The list is courtesy of www.savvyauthors.com .

I’m sorry if you are asleep now or drooling on your keyboard from the boredom but I just had to get this off my chest.  I found out over the weekend that I was the topic of conversation at an author’s retreat with my views on reviewing and how I review books and what a total sweetheart I am.   **Blushing**  I”m an honest reviewer and blogger, at least I think I am.


Feel free to disagree with me.  Until my next rant…er post, which ironically will be a review.

9 thoughts on “Reviewers and their Blogs”

  1. Hey, Harlie!
    Enjoyed your post.
    I review books, too, on a professional review site, and there ARE so many rules to honor. And maybe, too, it's not so much that they are 'rules' but just measures of integrity to the review process.
    I get pleasure from being able to look into a book and see the core, and 'gush' about it. Sigh.

    Good post!

  2. Sam, yes I'm an actual reviewer and when I get a book that I have won from an author, I always read it and give the author feedback regarding the book. Its only fair to the author and trust me, I have found some new to me authors that I would have never read and go back and buy their backlist. Also, since you are a new author, I thought it fair that you should know what I thought of the book.

    Still can't get the “retreat” out of my head.

  3. I'm glad that you liked the Ten Commandments, Marie. It does give you pause. Now, I'm all about the author's views on reviewing and how one review doesn't mean the end of the world, but I do agree with reviewers out there that are just bad all around.

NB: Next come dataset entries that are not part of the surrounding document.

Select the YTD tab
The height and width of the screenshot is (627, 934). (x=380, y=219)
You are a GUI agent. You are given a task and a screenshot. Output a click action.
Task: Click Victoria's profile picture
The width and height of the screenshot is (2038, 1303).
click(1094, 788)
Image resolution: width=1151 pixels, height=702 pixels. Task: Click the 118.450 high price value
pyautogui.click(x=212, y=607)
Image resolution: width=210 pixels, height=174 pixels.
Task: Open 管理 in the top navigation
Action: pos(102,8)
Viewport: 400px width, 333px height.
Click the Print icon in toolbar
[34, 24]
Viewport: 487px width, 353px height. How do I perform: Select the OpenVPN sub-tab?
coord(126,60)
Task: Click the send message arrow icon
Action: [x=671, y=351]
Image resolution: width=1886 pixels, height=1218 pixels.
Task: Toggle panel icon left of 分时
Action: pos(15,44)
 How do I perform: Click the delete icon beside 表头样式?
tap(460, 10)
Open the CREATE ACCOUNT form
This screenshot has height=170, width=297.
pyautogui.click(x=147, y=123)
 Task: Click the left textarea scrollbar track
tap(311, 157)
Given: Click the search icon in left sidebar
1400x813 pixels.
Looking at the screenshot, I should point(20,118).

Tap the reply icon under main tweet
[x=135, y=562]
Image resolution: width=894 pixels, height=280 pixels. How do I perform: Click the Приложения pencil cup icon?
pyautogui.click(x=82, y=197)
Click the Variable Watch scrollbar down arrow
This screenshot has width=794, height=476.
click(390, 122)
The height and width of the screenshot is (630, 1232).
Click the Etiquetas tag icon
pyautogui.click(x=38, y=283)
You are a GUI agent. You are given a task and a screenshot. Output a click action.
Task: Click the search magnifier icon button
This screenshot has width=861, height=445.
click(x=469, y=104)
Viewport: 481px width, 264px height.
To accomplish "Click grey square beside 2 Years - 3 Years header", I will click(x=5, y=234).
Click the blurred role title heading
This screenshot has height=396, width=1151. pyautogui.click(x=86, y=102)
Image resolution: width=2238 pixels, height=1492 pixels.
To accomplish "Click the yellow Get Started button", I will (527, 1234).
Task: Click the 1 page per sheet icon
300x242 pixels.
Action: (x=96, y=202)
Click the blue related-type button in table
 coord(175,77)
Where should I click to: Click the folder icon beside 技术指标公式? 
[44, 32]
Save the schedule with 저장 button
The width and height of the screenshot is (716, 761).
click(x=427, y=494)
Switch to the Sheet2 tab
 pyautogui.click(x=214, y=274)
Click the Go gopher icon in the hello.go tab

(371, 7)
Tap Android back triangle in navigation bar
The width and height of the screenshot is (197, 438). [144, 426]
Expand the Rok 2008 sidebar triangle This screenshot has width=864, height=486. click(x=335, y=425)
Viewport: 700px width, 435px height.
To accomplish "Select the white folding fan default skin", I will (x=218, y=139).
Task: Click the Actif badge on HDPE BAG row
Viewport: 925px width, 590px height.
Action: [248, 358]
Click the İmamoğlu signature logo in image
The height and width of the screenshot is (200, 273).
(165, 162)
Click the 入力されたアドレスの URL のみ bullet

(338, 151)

  4. Stevie, I would just allude to the issue its self. Plus, I was taught that in a series, its alright to talk about the common thread in the series. Now, if it gives away too much in that particular book that you are reading, I would only allude to it. Its trickier in series books but the main point is to not tell the reader why the H/H “broke” up, left each other when they did, etc. Most of the time, that's covered in the blurb.

    Great question…

  5. I'm with you on not giving away spoilers in the majority of cases, but what's your take on the case where a single plot point detracts from the story as a whole?

    The last book I read in a long-running and much loved series dealt (in my opinion) very badly with an issue close to my heart. I tried to write the book up without revealing the exact issue, but now I've finished a book in the author's other series that handles the same issue much more sympathetically. Is it a spoiler to mention that the character in question exists, without revealing who they are, or should I just allude to the fact that the author handles the issue much better than previously?

  6. Very true about the slippery slope. The reason for the post was because I was reading a review on a blog about a book that I bought and haven't had the time to read. Well, the reviewer/blogger completely gave away the whole book. Now, I'm stuck. Do I even read the book?

    You are too funny about the last two chapters! I used to do that but not so much anymore.

  7. This is a very informative post, Marika. The whole “spoilers in reviews” issue is a slippery slope. Really, anything said beyond what's in the book's blurb is a spoiler to some degree. Some reviewers won't tell you anything, and some say too much.

    I guess readers just need to stick with reviewers they like. As long as there's a spoiler warning, I don't have a problem with them. I read the last two chapters of a book first anyway. LOL.